Klarifikasi tersebut disampaikan Ega melalui akun Threads @aqueer_ setelah video kejadian tersebut beredar di media sosial dan menuai sorotan.
Ega mengatakan, kejadian bermula ketika acara sedang memasuki jeda. Saat itu, dirinya melakukan interaksi dengan para pengunjung di sekitar booth Newport.
“Lalu, ada audiens yang memakai atasan putih tiba-tiba mengambil alih mic saya,” kata Ega dalam pernyataannya, dikutip Selasa (11/8).

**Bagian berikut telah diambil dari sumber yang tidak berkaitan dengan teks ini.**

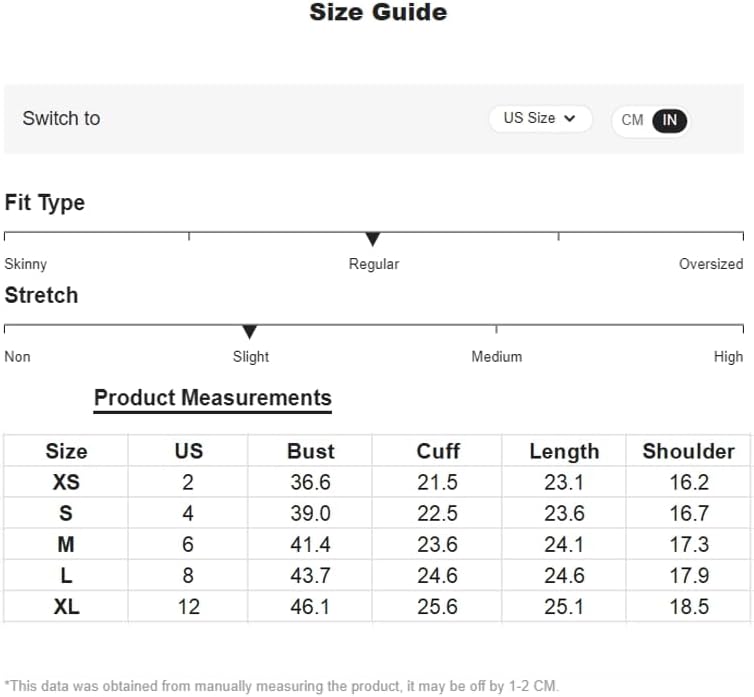Click the Bust column header
The image size is (754, 697).
311,451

Asia Tenggara & Kepulauan Pasifik
Setelah mengambil mikrofon, audiens tersebut kemudian memberikan sayembara kepada pengunjung lain untuk melafalkan salah satu surat Alquran. Sayembara itu disertai imbalan yang ditawarkan oleh audiens tersebut.

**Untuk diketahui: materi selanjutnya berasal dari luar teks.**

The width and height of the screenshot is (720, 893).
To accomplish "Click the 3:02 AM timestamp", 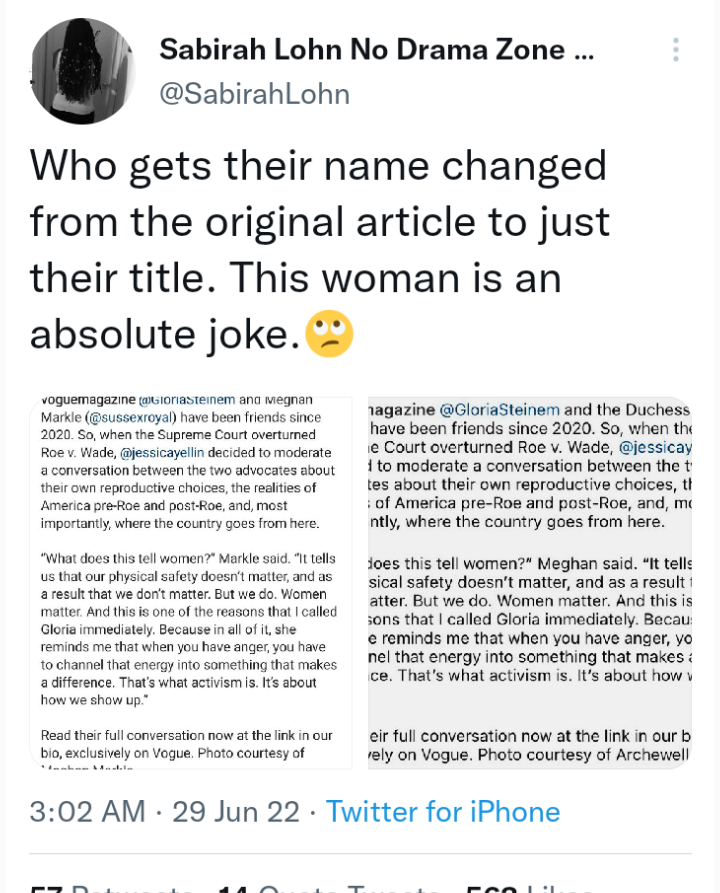I will 86,811.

Ega mengakui dirinya lalai karena tidak segera mengambil alih kembali mikrofon yang digunakan audiens tersebut.
“Ketika mengetahui penyampaian sayembara tersebut, saya lalai untuk mengambil alih mic tersebut,” tuturnya.
Menurut Ega, sebagai MC dirinya memiliki tugas dan kewajiban memastikan acara berlangsung sesuai dengan konsep yang telah ditentukan oleh brand.
Karena itu, ia menyampaikan permohonan maaf atas kejadian tersebut. Ega juga menegaskan bahwa pihak brand tidak memiliki keterkaitan dengan aksi spontan audiens yang mengambil alih mikrofon.
“Melalui pesan ini pula, saya menegaskan bahwa pihak brand tidak memiliki sangkut paut atas kejadian tersebut,” kata Ega.
Ia pun kembali meminta maaf karena dinilai tidak mampu mengontrol aksi spontan tersebut hingga menimbulkan kegaduhan.
Ega menyebut kejadian itu menjadi pelajaran bagi dirinya sebagai MC agar hal serupa tidak kembali terjadi.
“Saya secara pribadi menyatakan permohonan maaf karena tidak mampu mengontrol aksi spontan dari audiens tersebut, sehingga menimbulkan kegaduhan,” ucapnya.
“Kejadian ini akan menjadi pelajaran bagi saya sebagai MC, dan semoga hal seperti ini tidak terulang kembali,” pungkas Ega.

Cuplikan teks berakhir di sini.